Topo cade dal soffitto dell’ospedale: bonificato reparto di Terapia intensiva

By | 2 agosto 2017

Padova, topo cade dal soffitto del reparto di Rianimazione dell'ospedaleSgomento nell’ospedale di Padova dopo la caduta di un topo dal soffitto. Il roditore era finito tra i macchinari presenti nel reparto di Terapia intensiva: un’infermiera l’aveva visto su un monitor e poi fuggire tra i letti. I roditori sono portatori di molte malattie, quindi pericolosi per le persone sane; figuriamoci per i malati.
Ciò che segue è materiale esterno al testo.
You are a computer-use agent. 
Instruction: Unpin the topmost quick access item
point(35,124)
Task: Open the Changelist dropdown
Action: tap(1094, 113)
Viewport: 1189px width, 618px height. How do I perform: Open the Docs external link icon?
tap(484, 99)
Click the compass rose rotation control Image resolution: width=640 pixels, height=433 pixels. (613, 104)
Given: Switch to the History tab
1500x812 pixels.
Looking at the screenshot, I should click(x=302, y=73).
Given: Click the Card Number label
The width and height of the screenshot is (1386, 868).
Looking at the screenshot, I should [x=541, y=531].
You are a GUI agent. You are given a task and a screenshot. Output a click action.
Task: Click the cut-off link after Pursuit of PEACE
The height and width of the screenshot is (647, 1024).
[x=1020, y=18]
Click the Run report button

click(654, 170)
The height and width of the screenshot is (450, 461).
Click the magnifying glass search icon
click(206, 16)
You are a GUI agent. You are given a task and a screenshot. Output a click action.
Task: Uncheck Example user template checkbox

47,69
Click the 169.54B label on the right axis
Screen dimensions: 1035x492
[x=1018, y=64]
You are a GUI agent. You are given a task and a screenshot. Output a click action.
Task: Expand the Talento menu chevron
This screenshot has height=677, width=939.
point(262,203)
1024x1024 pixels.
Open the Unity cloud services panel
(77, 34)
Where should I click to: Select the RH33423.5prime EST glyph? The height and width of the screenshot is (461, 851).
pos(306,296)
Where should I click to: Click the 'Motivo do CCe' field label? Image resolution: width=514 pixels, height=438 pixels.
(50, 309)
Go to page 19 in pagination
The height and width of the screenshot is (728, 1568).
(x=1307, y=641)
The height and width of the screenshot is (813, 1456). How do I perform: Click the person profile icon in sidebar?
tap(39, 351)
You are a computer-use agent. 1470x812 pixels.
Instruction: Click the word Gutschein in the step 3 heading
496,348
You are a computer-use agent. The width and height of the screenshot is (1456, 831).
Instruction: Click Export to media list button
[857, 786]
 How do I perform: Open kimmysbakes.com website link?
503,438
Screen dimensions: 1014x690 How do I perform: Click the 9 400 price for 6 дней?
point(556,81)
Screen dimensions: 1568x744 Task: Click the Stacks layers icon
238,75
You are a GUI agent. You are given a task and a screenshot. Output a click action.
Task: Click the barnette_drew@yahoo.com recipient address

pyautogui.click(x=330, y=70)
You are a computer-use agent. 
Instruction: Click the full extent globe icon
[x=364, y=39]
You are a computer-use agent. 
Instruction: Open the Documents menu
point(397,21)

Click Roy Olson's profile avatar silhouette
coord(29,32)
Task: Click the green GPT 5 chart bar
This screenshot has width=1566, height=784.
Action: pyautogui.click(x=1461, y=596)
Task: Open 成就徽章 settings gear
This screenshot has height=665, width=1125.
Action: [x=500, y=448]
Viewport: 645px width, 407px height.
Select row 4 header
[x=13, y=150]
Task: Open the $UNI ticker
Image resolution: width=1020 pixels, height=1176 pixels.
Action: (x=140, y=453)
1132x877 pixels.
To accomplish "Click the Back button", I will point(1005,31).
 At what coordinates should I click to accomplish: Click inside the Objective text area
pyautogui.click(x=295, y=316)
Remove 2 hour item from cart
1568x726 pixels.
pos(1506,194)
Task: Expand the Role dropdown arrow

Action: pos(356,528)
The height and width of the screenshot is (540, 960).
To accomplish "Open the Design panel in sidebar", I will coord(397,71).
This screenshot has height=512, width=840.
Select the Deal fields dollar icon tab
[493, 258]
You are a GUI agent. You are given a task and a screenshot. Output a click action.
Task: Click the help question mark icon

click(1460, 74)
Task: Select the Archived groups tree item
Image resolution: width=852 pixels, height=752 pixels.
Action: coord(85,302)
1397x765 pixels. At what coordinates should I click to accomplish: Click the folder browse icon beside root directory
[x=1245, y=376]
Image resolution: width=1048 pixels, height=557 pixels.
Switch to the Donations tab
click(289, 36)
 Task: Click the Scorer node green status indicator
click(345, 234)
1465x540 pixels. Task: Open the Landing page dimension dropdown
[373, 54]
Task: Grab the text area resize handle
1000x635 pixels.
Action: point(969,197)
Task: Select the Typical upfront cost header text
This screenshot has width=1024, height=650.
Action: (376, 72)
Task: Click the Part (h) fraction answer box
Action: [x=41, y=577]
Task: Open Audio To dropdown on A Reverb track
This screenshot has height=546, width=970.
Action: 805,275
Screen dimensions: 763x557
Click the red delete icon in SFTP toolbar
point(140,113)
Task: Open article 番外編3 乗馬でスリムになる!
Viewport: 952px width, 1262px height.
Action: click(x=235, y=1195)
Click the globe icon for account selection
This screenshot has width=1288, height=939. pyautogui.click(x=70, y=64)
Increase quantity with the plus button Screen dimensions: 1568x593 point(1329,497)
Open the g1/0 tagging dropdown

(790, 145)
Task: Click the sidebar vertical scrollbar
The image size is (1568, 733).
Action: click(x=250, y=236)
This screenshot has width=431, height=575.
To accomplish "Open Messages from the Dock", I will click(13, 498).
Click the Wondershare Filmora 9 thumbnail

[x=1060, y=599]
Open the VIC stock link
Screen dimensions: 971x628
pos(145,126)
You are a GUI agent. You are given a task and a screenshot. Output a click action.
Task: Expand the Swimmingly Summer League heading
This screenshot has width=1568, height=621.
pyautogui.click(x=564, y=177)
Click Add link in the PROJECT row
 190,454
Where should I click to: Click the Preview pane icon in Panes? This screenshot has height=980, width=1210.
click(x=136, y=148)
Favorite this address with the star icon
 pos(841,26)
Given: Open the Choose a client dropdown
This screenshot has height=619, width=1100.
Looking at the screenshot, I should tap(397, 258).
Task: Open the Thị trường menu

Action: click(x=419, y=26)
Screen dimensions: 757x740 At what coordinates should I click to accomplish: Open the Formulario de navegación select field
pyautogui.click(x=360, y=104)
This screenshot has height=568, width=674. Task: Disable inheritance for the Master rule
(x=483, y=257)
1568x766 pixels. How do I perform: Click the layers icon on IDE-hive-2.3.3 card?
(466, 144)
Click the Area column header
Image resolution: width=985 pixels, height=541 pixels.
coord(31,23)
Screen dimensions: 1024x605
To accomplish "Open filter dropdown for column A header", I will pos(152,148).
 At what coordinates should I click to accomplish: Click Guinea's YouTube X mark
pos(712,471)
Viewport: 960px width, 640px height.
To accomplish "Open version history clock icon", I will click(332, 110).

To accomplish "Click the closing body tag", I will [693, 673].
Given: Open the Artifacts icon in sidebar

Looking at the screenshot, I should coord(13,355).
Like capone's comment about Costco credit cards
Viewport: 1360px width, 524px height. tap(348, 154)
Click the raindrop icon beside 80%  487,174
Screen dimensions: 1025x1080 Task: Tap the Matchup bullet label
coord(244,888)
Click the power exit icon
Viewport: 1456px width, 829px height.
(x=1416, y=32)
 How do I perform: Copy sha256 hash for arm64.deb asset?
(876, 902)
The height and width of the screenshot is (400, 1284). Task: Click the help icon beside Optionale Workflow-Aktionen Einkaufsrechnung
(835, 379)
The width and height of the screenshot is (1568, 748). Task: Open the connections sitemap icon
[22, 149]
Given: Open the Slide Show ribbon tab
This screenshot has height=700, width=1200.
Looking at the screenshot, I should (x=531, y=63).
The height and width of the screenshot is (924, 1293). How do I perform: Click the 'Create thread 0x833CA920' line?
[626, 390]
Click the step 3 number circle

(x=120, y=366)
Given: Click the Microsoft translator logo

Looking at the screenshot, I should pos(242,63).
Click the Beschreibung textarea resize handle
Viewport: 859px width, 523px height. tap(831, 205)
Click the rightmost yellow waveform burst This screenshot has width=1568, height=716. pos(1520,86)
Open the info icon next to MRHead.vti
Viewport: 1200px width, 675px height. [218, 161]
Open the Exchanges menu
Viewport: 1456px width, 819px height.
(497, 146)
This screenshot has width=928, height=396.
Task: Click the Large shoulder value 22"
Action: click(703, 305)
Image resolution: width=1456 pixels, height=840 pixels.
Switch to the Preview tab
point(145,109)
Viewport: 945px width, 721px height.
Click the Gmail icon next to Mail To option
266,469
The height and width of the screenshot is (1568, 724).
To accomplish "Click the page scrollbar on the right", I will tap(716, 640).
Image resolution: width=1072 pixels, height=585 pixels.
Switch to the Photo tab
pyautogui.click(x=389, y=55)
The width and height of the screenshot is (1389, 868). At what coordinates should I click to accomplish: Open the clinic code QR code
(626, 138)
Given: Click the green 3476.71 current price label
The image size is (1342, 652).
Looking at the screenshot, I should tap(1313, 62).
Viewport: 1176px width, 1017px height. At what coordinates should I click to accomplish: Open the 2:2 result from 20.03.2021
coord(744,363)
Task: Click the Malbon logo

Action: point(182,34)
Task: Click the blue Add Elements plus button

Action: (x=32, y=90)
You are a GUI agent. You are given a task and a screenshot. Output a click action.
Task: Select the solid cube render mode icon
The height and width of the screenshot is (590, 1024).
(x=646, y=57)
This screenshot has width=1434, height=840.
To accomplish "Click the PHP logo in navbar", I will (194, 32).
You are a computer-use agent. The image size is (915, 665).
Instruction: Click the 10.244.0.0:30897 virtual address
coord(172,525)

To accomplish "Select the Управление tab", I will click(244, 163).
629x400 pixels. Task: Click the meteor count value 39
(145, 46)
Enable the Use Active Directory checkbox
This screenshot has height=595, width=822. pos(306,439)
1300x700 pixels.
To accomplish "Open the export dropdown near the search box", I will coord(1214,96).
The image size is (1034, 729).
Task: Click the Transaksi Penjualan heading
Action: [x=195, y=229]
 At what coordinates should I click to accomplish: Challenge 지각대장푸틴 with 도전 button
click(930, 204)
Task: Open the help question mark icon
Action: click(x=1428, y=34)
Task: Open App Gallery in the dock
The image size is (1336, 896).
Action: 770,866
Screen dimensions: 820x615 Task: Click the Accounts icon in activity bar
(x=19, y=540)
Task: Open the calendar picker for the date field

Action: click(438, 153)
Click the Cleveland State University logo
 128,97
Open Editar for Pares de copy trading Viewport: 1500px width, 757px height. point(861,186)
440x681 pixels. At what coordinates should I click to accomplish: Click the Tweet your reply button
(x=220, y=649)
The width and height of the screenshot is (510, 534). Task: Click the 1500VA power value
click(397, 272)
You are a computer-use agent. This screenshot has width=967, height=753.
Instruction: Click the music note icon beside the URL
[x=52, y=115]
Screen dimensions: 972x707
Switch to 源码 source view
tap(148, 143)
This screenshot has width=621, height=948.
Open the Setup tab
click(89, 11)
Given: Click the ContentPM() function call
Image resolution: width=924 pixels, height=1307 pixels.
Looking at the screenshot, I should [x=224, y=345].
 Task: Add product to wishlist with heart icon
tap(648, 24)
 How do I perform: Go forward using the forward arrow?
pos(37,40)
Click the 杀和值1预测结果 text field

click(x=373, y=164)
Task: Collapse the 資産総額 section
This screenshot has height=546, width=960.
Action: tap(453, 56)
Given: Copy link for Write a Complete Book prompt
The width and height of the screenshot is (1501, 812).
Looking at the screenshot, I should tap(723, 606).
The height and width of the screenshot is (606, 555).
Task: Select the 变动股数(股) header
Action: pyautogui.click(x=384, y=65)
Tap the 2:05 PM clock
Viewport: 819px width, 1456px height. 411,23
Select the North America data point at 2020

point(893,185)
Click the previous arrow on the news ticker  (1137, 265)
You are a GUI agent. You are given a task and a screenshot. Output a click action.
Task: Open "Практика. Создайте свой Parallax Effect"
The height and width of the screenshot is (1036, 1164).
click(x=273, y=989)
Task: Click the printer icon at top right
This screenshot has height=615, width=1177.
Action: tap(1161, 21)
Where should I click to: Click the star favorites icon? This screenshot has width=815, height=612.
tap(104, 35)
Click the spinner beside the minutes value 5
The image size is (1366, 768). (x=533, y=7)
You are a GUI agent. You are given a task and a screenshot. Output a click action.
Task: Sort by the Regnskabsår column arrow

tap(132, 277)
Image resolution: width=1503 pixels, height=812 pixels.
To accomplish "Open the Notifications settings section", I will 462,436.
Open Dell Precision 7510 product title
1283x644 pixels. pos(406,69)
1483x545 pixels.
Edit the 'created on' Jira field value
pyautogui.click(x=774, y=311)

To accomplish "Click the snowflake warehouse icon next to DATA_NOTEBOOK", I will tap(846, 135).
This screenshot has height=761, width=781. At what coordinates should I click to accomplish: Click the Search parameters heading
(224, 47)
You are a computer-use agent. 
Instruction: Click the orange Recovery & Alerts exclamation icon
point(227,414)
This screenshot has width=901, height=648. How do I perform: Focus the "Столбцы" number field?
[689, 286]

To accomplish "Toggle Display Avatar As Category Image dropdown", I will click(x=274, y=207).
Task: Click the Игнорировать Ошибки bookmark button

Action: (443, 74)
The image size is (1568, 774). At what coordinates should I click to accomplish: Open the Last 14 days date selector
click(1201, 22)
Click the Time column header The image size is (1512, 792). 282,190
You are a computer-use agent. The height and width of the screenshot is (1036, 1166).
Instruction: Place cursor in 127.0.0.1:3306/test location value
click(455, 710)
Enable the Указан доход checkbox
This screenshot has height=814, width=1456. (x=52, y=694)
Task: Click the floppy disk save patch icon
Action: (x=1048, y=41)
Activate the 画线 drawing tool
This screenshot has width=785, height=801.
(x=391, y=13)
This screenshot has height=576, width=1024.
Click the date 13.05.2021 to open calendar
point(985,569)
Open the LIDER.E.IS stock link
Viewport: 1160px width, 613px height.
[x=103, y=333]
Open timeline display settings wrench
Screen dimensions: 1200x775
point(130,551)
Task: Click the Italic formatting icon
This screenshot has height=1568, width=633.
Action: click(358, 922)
Il direttore generale, Luciano Flor, ha immediatamente ordinato la chiusura del reparto per la sanificazione: ‘Stiamo organizzando le operazioni di trasloco dei letti. I bambini non possono essere ricoverati dove ci sono topi, non deve sussistere neanche il dubbio’. Sembra che diversi operatori sanitari avessero udito misteriosi rumori da giorni, senza mai mai tentare di scoprire da dove provenivano. Alla fine, l’arcano è stato svelato: era  quel topolino la ‘sorgente’ di quelle strane vibrazioni. Probabilmente quel roditore era arrivato fino al secondo piano mediante le tubature, restando poi incastrato nel controsoffitto.  Alla fine, è caduto per terra, davanti a un’infermiera impaurita.

Il topo potrebbe essere arrivato dall’esterno

Il direttore generale del nosocomio di Padova non aveva altra scelta che ordinare la chiusura del reparto e la contestuale bonifica. ‘Al piano terra sono in corso i lavori per la realizzazione della Stanza dei sogni per la terapia antalgica e le cure palliative. I tecnici hanno smontato soffitti e mosso materiali di vario genere, è probabile che il topo arrivi dall’esterno; si sarà infilato da qualche parte e poi nascosto in un anfratto’, ha spiegato Flor,  secondo cui quando ci sono lavori in corso, in qualsiasi posto, può accadere di tutto. Certo, nessuno aveva mai previsto la ‘visita’ del topo.  L’episodio, insomma, sarebbe stato dovuto ad alcuni interventi, anche perché, nei reparti di Pediatria e Rianimazioni vengono effettuate bonifiche quotidianamente. ‘Nessuno si è mai reso conto della presenza di topi, in ogni caso era necessario provvedere a sgomberare il reparto per comprendere l’entità del problema’.

Perché i topi rappresentano un pericolo per gli uomini?

La presenza dei topi nei luoghi frequentati dagli uomini, specialmente gli ospedali, è una grave minaccia perché trasmettono molte patologie. E’ fondamentale perciò riuscire a comprendere le ‘spie’ dell’eventuale presenza di ratti o topi nella propria casa o nei luoghi che si frequentano solitamente. Se c’è un minimo dubbio sulla presenza di topi in casa bisogna immediatamente provvedere alla derattizzazione per evitare psicosi, malattie e, perché no, spendita di denaro: tali animali, infatti, danneggiano impianti, tubature e mangiano cibi nella dispensa. Secondo dati epidemiologici, i topi sarebbero causa della diffusione di 35 patologie in tutto il pianeta. Le malattie si trasmettono in modi diversi, come il contatto coi roditori, le loro feci, urine, saliva e, ovviamente, i morsi. Il contagio può avvenire anche in modo indiretto (ad es. zecche e pidocchi). Tra le patologie che i ratti e i topi possono trasmettere all’uomo si devono ricordare la leptospirosi, la febbre da morso di ratto, la coriomeningite linfocitica, la salmonellosi e la peste.

Il roditore caduto dal soffitto dell’ospedale di Padova era un topo, non un ratto. I topi, a differenza dei ratti, sono più piccoli e meno socievoli.  Esperti sostengono che topi e ratti siano animali molto puliti: sarebbe l’ambiente in cui vivono, generalmente insalubre, a far diventare tali animali vettori di numerose malattie.